Activity:
Report each line of the entries that includes "icon" by copying it.

Data excerpts:

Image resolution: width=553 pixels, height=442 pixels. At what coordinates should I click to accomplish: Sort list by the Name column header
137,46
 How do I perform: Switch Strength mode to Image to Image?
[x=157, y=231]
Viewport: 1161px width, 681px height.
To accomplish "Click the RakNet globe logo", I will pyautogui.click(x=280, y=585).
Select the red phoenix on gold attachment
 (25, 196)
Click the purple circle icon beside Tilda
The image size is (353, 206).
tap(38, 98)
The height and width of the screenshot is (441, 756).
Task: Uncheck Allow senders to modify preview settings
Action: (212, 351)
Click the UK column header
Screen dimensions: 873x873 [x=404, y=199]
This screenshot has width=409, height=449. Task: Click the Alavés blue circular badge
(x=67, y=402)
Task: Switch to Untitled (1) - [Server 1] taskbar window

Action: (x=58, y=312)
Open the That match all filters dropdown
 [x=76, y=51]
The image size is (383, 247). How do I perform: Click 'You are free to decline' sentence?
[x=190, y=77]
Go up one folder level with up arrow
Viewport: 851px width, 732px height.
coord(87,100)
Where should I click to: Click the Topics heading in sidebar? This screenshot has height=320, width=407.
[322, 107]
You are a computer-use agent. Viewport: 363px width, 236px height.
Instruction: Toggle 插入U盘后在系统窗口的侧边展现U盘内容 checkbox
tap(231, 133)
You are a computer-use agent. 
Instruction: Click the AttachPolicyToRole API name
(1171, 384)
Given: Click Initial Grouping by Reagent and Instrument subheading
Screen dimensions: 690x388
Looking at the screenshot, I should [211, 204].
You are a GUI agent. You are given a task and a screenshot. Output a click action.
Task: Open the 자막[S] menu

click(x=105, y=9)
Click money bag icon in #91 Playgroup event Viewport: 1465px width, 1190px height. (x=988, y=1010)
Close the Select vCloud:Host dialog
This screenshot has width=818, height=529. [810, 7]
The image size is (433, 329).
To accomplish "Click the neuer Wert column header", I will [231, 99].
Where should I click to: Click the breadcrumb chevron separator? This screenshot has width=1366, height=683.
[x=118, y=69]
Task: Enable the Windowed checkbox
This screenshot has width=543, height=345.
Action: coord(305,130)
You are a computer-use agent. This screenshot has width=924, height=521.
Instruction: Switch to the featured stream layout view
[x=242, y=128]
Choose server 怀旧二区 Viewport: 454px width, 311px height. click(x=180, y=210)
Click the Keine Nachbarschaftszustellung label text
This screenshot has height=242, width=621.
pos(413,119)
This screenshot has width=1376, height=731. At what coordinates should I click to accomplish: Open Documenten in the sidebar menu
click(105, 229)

Answer space:
Click the purple circle icon beside Tilda
Click money bag icon in #91 Playgroup event Viewport: 1465px width, 1190px height. (x=988, y=1010)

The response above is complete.